A run of items:
## begin

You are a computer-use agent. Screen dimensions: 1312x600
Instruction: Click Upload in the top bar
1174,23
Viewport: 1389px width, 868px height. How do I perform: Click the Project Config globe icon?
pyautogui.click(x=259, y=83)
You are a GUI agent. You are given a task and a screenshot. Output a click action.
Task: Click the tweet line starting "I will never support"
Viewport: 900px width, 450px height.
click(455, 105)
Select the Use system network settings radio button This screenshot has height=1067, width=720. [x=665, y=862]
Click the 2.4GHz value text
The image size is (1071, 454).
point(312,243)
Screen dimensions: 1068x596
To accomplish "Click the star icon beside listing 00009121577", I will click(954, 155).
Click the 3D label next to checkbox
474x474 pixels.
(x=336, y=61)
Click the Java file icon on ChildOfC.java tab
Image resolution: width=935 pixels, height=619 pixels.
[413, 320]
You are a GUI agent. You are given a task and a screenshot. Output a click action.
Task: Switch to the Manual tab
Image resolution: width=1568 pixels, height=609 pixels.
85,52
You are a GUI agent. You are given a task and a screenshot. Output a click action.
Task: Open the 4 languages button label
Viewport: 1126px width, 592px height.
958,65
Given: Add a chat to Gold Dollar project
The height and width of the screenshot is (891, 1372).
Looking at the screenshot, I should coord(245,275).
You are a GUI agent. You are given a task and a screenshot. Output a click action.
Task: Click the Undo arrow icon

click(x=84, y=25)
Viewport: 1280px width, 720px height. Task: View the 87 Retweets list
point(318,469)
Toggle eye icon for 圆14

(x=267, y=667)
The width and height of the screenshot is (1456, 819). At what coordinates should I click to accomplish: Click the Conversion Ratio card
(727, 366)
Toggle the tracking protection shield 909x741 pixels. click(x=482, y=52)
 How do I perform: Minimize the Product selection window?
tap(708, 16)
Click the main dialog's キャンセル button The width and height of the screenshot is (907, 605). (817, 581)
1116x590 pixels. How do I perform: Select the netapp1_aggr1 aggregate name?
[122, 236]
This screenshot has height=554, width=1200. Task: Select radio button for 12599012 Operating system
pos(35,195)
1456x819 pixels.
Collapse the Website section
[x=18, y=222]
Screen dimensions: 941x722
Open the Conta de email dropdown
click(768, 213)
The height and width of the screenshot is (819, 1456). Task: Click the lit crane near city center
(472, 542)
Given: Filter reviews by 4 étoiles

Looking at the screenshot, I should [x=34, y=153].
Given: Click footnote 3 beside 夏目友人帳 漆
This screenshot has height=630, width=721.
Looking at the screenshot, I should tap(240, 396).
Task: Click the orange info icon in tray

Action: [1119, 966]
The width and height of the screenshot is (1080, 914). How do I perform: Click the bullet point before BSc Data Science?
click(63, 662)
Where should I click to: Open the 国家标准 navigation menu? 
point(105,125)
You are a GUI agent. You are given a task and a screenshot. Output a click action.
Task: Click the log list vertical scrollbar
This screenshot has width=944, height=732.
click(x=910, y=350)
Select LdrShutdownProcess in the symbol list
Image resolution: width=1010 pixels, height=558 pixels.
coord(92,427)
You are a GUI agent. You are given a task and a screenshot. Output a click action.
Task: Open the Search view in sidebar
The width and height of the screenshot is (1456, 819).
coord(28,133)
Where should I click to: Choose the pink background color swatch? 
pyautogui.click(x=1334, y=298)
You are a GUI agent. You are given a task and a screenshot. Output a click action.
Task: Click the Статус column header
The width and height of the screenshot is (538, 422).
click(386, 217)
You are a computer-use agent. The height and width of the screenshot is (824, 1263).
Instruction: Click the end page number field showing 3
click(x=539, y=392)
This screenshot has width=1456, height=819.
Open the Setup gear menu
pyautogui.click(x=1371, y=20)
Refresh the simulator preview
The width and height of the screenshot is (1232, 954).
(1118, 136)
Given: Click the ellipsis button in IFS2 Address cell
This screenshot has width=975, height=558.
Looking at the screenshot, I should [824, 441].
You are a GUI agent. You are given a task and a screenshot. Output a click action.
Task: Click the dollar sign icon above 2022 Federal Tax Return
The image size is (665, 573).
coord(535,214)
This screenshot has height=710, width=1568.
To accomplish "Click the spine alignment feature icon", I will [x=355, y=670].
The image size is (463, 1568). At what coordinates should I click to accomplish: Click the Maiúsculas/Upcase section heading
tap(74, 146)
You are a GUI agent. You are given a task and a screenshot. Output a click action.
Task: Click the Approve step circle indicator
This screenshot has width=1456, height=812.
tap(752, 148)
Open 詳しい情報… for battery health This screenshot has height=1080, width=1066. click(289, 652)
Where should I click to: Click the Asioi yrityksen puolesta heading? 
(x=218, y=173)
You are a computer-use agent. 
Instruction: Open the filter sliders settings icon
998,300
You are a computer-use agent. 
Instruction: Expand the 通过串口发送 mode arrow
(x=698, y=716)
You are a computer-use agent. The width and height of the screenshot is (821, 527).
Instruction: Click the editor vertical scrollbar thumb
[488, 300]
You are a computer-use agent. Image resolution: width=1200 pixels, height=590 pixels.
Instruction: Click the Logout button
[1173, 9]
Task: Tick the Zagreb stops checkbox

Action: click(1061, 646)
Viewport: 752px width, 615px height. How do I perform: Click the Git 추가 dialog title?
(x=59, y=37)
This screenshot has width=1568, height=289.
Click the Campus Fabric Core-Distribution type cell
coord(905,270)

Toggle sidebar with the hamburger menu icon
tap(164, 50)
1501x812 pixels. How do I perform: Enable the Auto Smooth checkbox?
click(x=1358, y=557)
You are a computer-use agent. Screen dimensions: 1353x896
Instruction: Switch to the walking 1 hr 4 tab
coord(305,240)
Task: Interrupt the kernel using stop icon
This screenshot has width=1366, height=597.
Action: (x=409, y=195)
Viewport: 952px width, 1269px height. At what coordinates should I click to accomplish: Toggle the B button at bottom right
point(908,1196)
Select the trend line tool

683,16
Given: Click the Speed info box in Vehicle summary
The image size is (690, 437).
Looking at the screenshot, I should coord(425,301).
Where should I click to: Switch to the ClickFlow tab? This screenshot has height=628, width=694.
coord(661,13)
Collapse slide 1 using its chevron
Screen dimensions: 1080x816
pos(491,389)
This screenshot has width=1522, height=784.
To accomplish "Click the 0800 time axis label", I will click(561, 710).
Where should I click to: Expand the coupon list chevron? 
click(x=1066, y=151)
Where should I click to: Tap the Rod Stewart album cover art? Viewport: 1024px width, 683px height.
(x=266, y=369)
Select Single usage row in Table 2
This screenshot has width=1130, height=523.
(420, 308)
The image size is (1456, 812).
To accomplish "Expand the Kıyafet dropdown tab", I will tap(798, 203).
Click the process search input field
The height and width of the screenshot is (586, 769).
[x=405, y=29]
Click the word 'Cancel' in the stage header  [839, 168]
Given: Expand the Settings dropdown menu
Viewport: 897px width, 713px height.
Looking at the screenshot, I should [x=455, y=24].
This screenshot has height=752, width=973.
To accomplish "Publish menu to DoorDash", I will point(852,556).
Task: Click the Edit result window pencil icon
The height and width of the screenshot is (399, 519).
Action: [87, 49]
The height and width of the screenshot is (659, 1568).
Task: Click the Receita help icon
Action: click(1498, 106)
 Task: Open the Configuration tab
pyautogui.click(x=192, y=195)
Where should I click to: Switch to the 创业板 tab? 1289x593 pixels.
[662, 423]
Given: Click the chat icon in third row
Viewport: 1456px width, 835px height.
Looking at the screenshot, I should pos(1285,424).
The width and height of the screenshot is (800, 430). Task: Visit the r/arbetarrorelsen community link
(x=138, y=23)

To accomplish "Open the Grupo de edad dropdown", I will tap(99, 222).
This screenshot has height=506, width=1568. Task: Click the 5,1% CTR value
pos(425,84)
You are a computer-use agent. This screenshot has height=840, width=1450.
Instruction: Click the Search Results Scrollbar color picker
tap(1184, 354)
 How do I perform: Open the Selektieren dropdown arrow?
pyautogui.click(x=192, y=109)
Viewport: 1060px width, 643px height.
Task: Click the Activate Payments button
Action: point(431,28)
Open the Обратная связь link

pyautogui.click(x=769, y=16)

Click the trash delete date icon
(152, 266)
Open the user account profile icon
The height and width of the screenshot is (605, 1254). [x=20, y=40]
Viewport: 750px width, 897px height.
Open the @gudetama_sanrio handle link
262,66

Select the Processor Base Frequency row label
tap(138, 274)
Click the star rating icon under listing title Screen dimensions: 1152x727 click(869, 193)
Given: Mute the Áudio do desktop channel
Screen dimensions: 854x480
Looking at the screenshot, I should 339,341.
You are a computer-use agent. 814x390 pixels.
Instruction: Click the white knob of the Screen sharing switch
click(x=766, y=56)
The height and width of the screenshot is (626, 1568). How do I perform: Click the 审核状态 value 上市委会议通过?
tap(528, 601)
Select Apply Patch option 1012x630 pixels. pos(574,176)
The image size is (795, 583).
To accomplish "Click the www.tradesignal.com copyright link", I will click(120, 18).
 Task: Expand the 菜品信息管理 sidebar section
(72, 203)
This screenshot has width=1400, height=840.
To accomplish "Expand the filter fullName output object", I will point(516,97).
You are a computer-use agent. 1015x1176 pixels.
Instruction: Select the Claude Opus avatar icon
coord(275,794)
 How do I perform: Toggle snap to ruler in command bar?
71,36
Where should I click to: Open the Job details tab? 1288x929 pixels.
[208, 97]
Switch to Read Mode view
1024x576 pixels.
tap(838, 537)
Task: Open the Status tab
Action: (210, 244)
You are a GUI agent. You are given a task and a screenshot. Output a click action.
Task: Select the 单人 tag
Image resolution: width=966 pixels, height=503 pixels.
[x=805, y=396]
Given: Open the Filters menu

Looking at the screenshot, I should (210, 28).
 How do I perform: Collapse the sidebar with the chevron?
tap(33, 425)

## end

● SHORT EXERCISE: Put the lines running from the line containing "Given: Filter reviews by 4 étoiles" through the line containing "Action: [1119, 966]", both included, into a numbered list, leaving out blank lines.

● TASK RESULT:
1. Given: Filter reviews by 4 étoiles
2. Looking at the screenshot, I should [x=34, y=153].
3. Given: Click footnote 3 beside 夏目友人帳 漆
4. This screenshot has height=630, width=721.
5. Looking at the screenshot, I should tap(240, 396).
6. Task: Click the orange info icon in tray
7. Action: [1119, 966]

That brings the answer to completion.